After being overwhelmed by variety of cruise options we settled on Allure of the Seas with Royal Caribbean in October.

I was just recommended to this forum from a friend and the amount of information here is staggering I don't know where to start?!

Hi and welcome to cruising. First take a breath and relax, it is vacation not an endurance test. Figure out what the family wants from the ports – sightseeing, beach time, snorkeling, local food and plan from there.

 

A little info on me.

This will be me and my families first time cruising. There will be 7 of us, 5 between 25-35, one who is about 60 and a 2 year old.

My son and his family started sailing with us when our granddaughter was about 2YO.

 

The itinerary for docking is Nassau - Cozumel - Roatan - Costa Maya

 

One of my top questions is; what is the experience like once landing on the ports?

I've heard how you are bombarded by people trying to sell you excursions and/or merchandise. A Southeast Asian family like us would be prey for the locals? Pretend the vendors are your 2YO and just keep saying NO.
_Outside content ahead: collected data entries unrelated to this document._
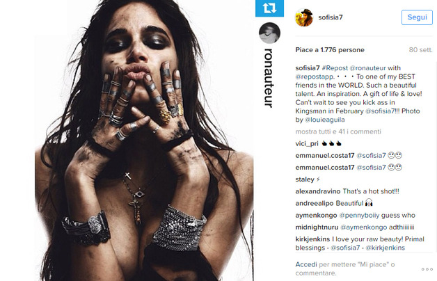Image resolution: width=437 pixels, height=281 pixels.
Task: Click the Accedi login link
Action: tap(306, 264)
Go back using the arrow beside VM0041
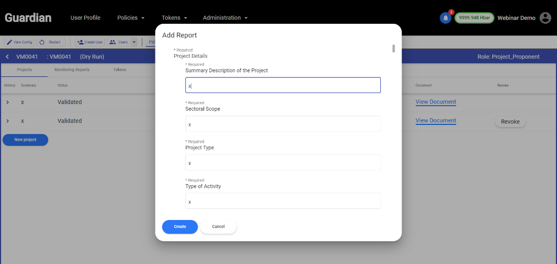 (x=8, y=57)
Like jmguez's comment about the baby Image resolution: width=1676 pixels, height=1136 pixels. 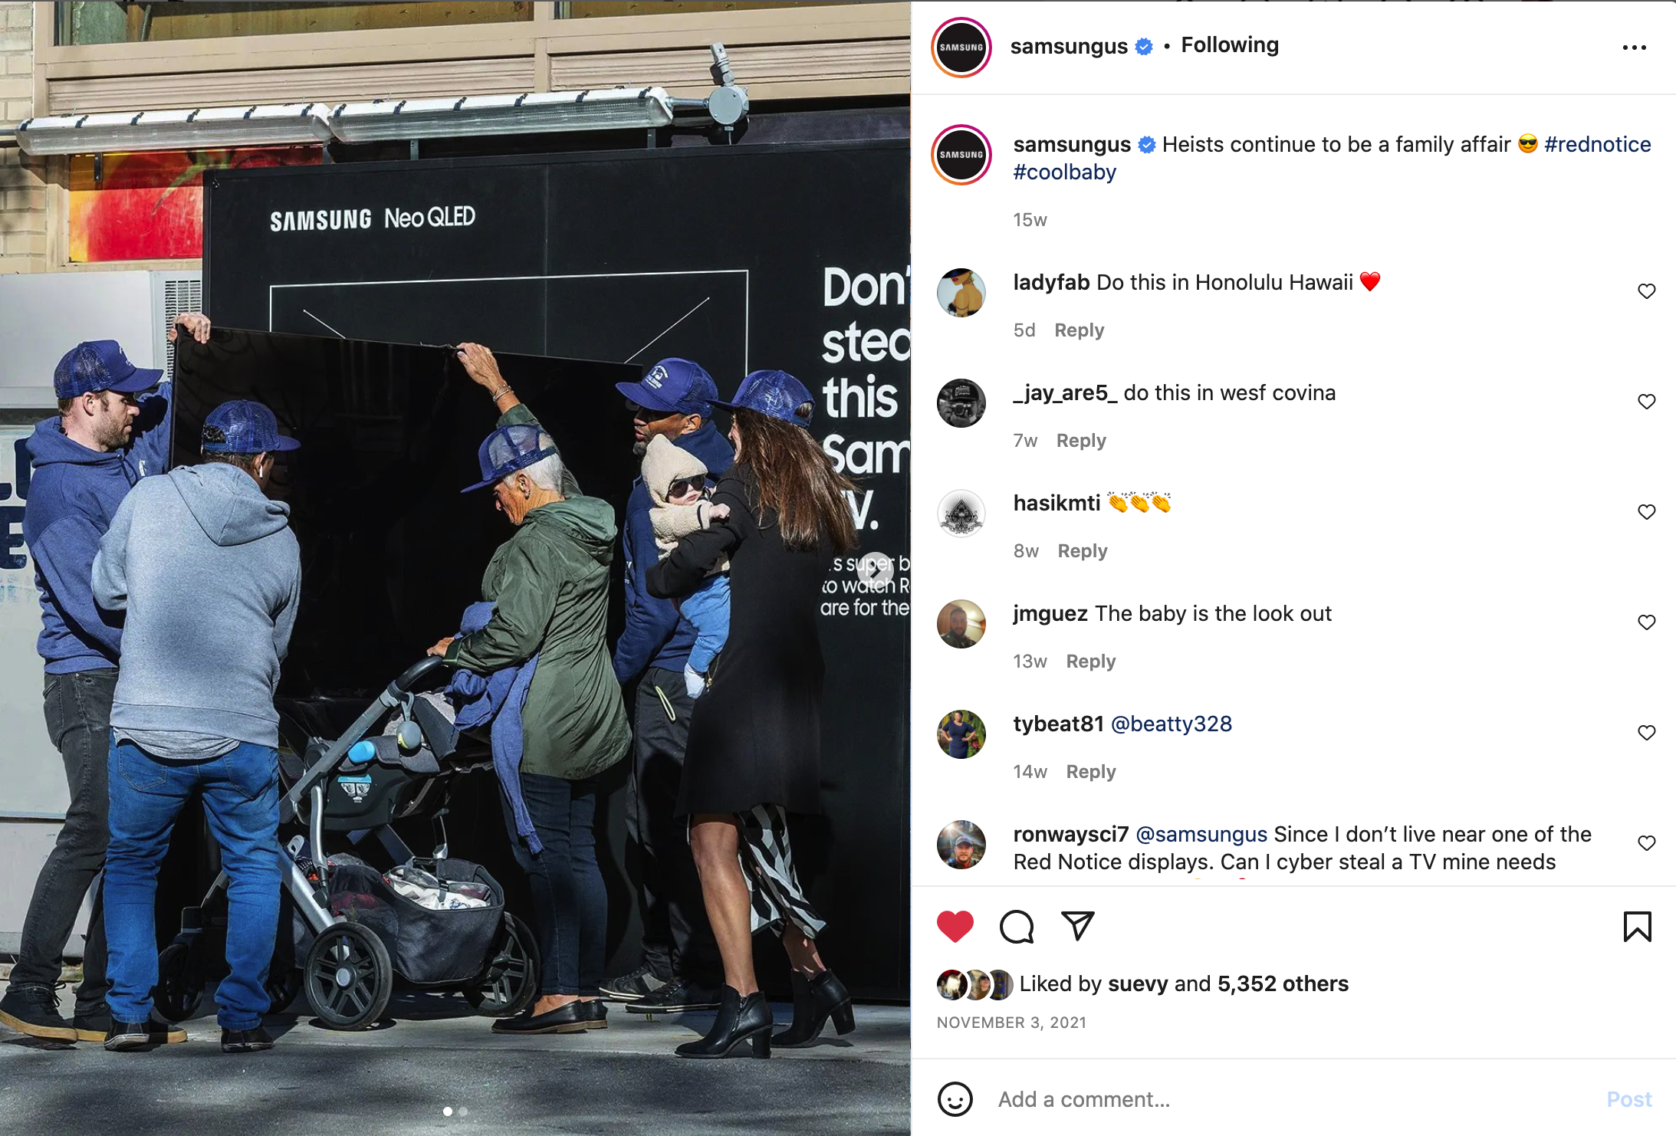(1646, 622)
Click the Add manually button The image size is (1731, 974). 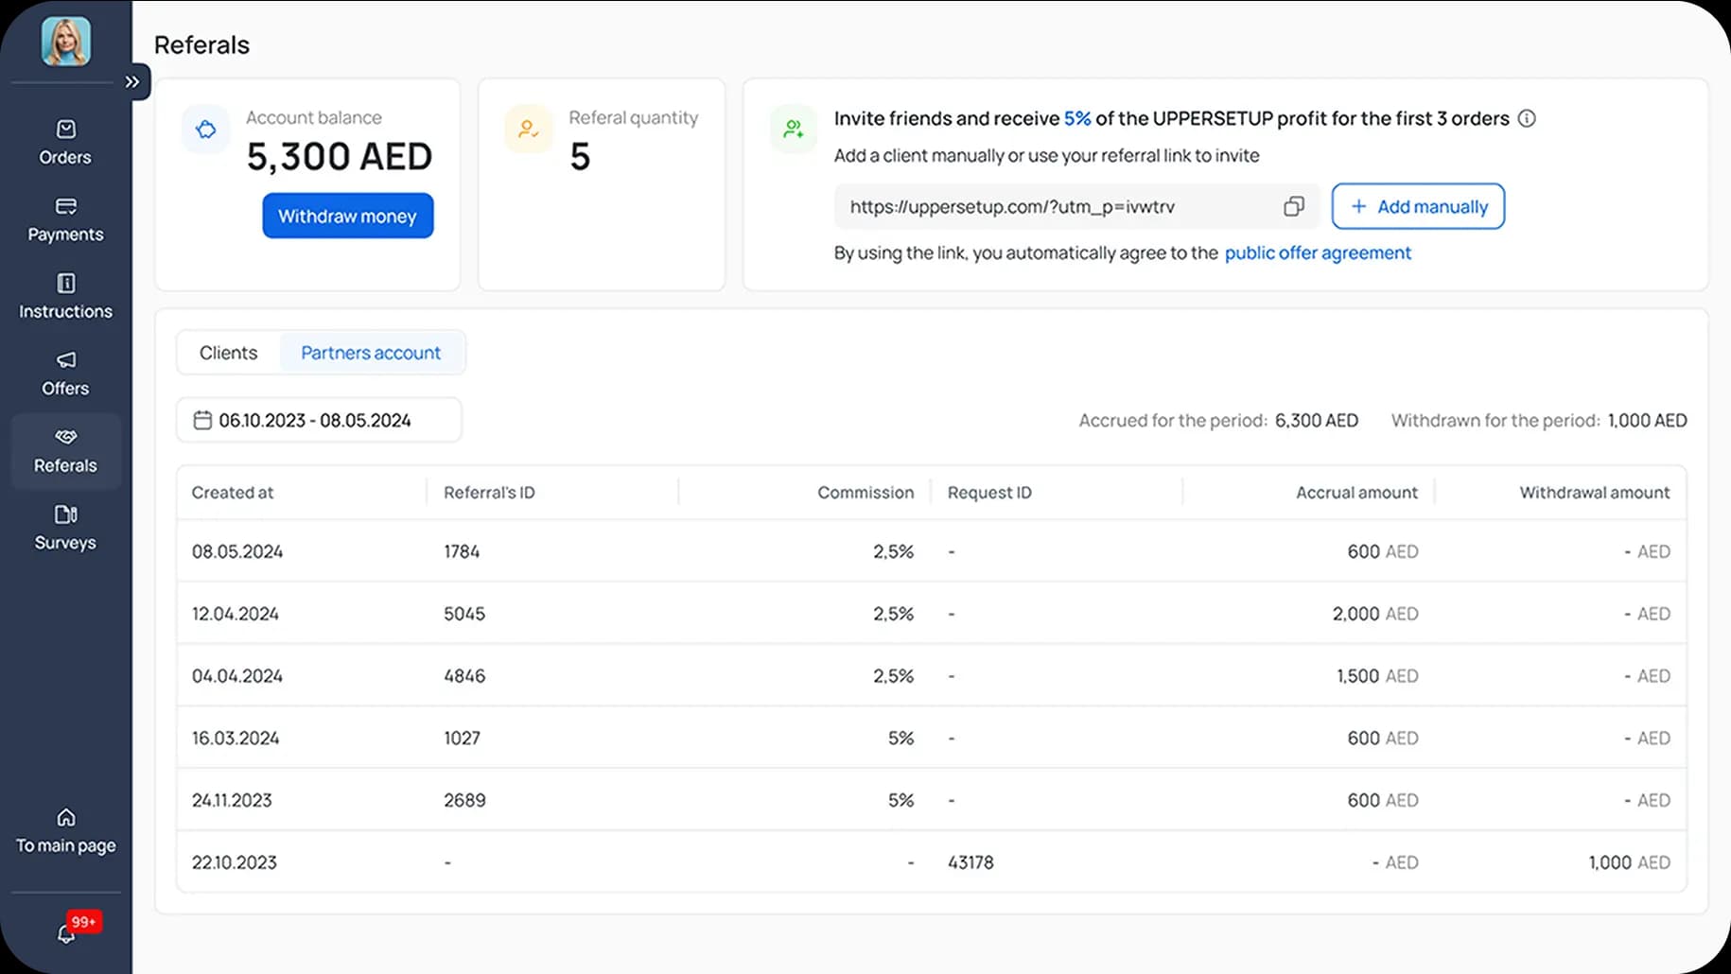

The itinerary for docking is Nassau - Cozumel - Roatan - Costa Maya

 

We are not really foodies so not much help there. Nassau has some nice shops and if you are a haggler you can get some great deals. Your 2 YO may not enjoy that, I know my grandkids do not. Usually during our stop in Nassau this is our plan: (first at any of the stops we never rush off the ship, we wait until disembarkation calms down ) we get off the ship and turn right and head to Junkaroo Beach. With a toddler is can be a nice lazy walk. The beach is free, has bathrooms, vendors selling food and drinks, renting chairs and umbrellas. Some even rent water toys or let you use them if you rent chairs. We have been there when they have had DJs, played games – volleyball, trivia, etc – When we have had enough sun and fun we walk back. Sometimes we stop at golden Arches for the kids. Often those in our group that are tired head directly to the ship while others stay shopping in town. We have never done it but you can walk past Junkaroo Beach to Arawak Cay to the restaurants there for fish fry. I have heard they have good food and several places to try the fish and conch fritters.
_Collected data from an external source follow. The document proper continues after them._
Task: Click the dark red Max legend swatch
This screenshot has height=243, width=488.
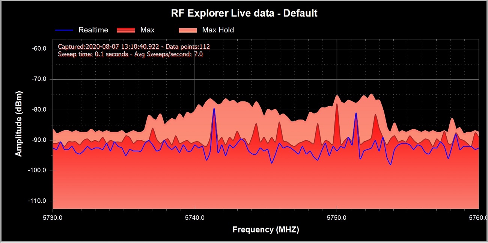Action: pyautogui.click(x=126, y=30)
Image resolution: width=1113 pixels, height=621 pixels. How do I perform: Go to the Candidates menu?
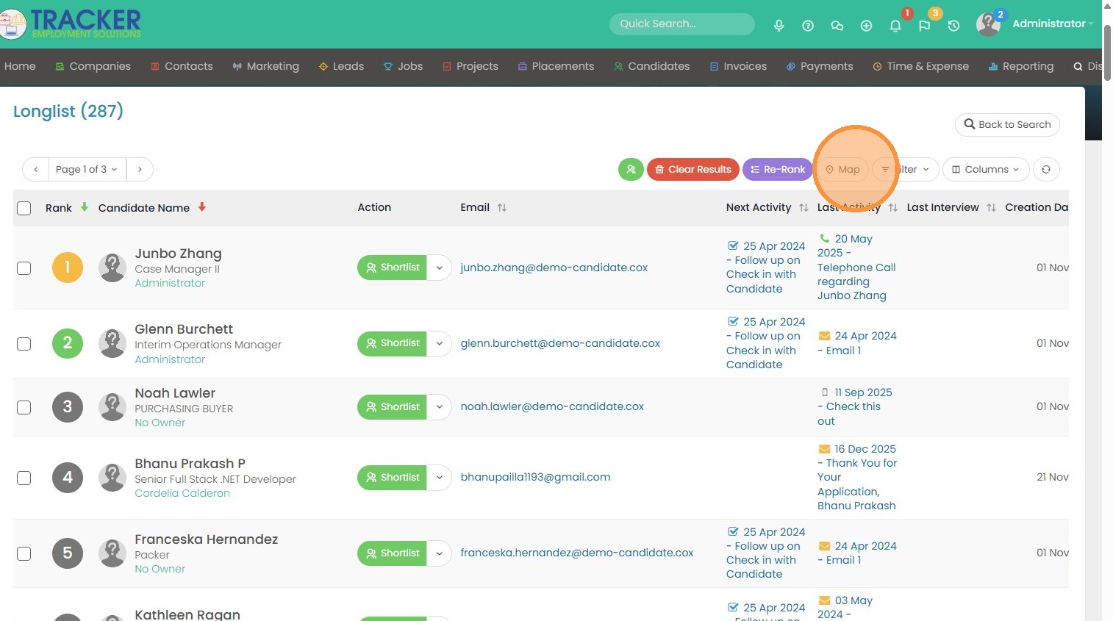651,66
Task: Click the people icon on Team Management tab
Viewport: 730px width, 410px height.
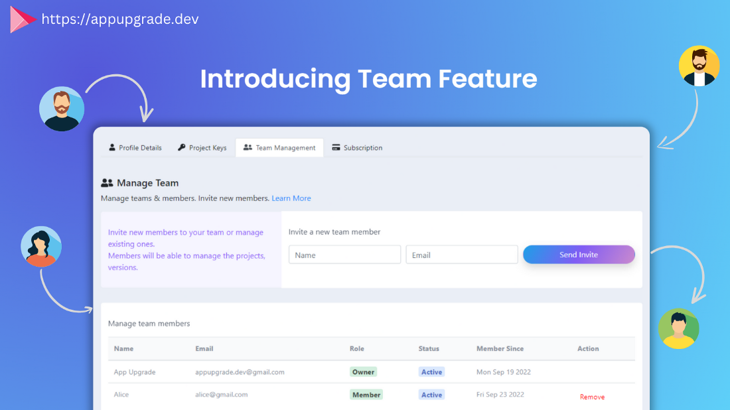Action: click(x=248, y=147)

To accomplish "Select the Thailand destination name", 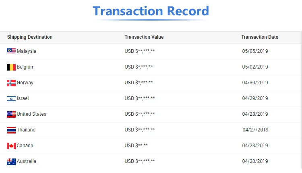I will 26,129.
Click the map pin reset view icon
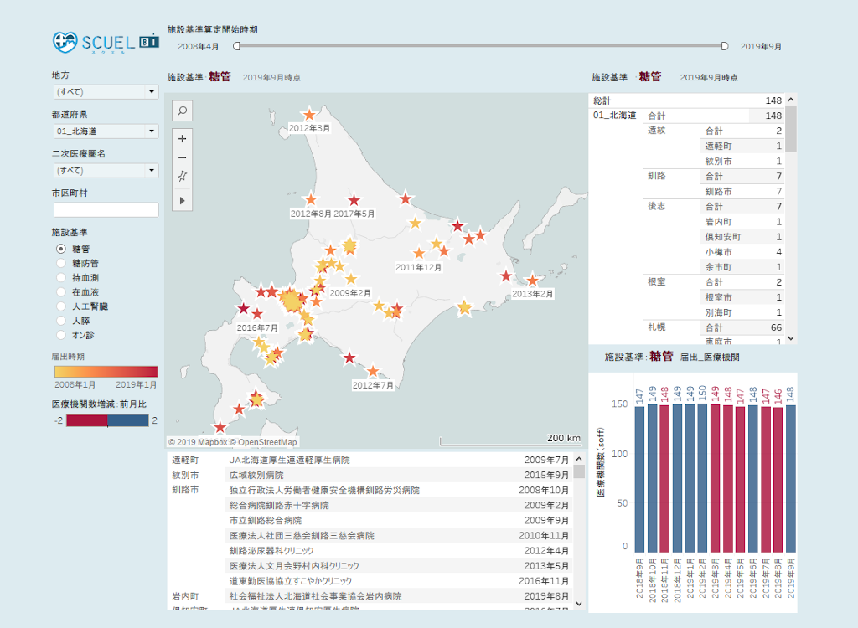The image size is (858, 628). 182,178
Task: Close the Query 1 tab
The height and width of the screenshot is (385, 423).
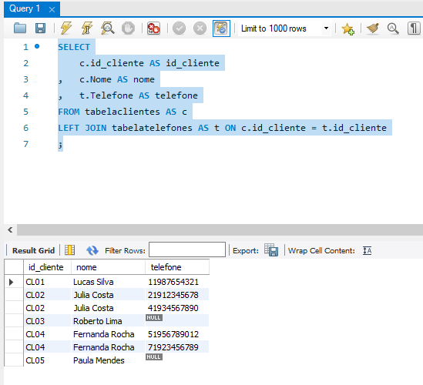Action: coord(52,10)
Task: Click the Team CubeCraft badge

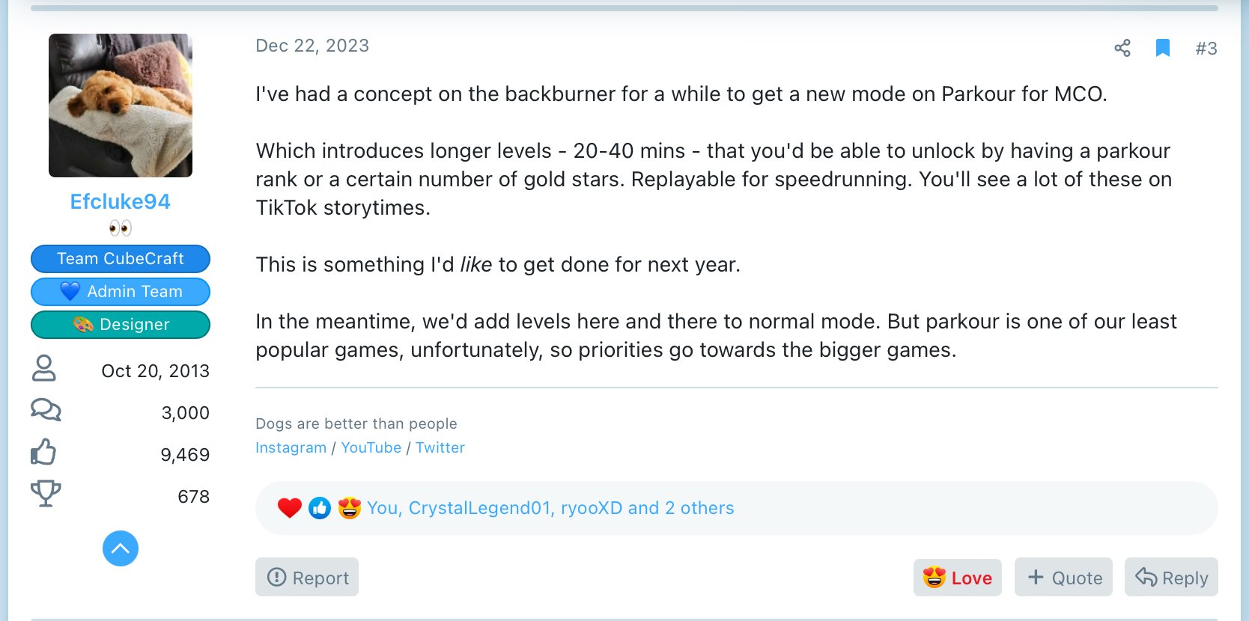Action: click(x=121, y=259)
You could also do he Blue Lagoon excursion. Last time we went, half our party went back early and half stayed until the last ferry back. Don’t think you have to all stay together. The weather, terrain and other things might make it so that the older or younger ones need to go back early. You can always find cabs to take you to the ship...even if there is a language barrier as long as you know the ship they can get you there. Just set a price first if not posted.

Nassau is a fun place to hop from store to store an get the freebies to take home to friends and family.

In Cozumel I would recommend chankanaab park. I would find their website and check out the park and pricing. It has been years since we have been there so I do not know the cost. My DIL swam with the dolphins there. This would need a taxi ride but taxis are easily accessible at the cruise port. To tell you the truth the last time we were in Cozumel we did not even make it out of the port area. To me the vendor were way to aggressive and I did not feel like dealing with them. We were on a megaship. We had always been to Cozumel on smaller ships that docked near town and you just walked into town. Pretend the vendors are your 2YO and just keep saying NO.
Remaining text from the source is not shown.